Can you copy out everything from the line containing "Expand the font name dropdown 宋体 (标题)" down to the line containing "click(276, 68)", request lines included, shifting every coordinate in the answers by adding 18 to it? Leave out all other records.

[begin Excerpted data]

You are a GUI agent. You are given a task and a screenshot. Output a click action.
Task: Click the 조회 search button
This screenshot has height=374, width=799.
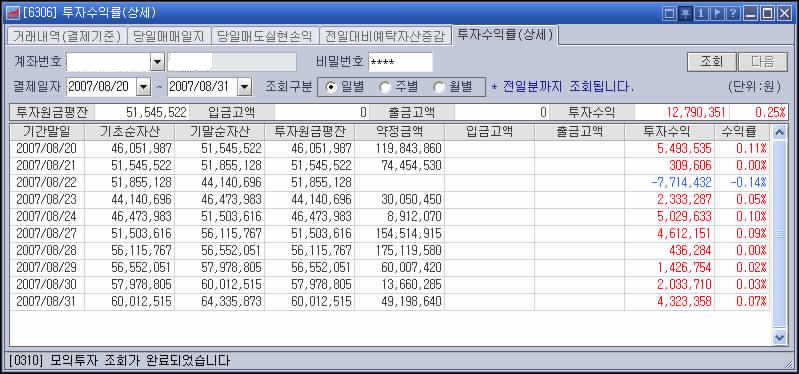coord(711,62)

[end Excerpted data]
[begin Excerpted data]

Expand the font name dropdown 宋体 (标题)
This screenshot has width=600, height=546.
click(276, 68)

[end Excerpted data]
[begin Excerpted data]

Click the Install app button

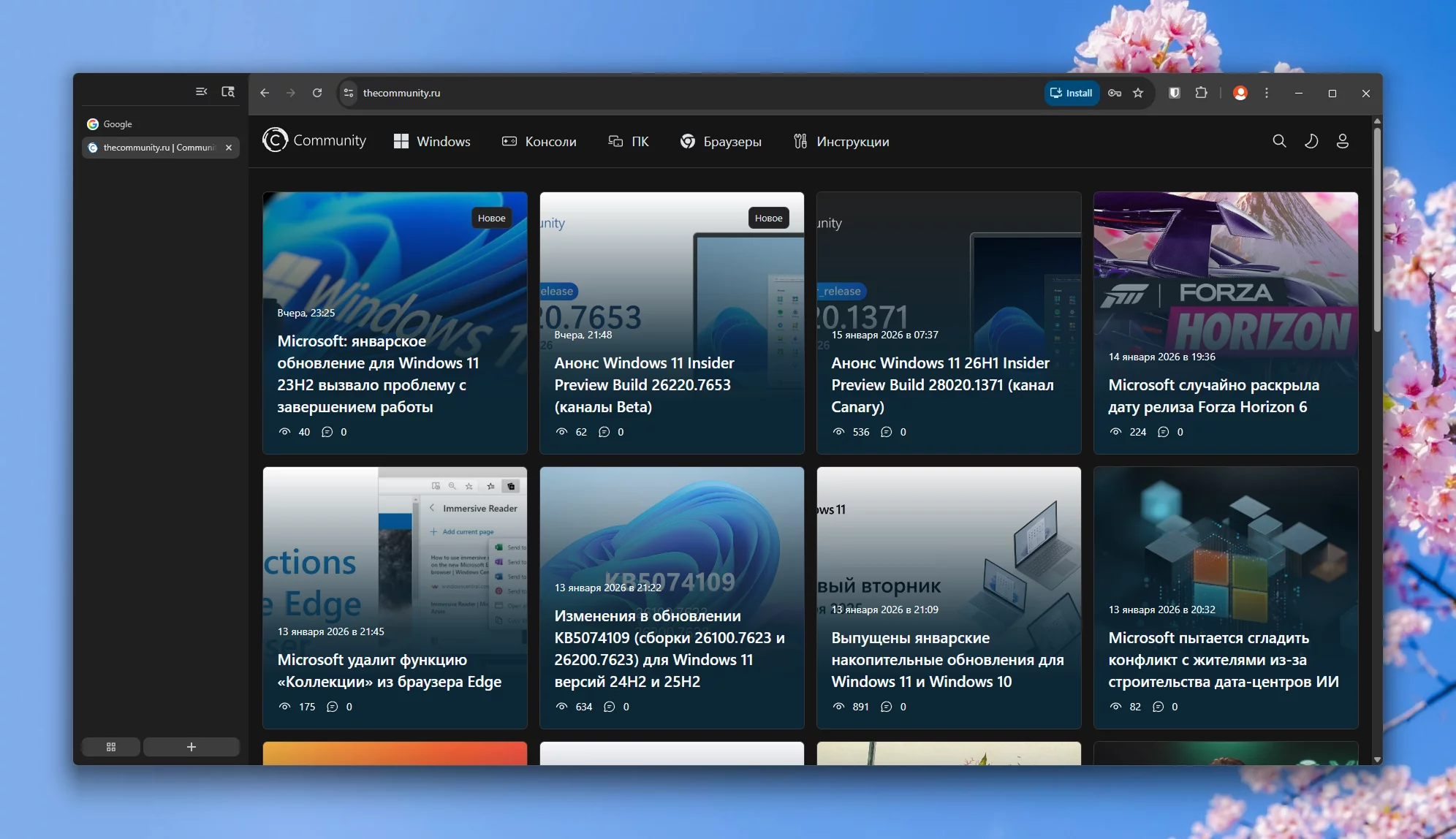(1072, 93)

[end Excerpted data]

Complete response:
Expand the font name dropdown 宋体 (标题)
This screenshot has width=600, height=546.
click(294, 86)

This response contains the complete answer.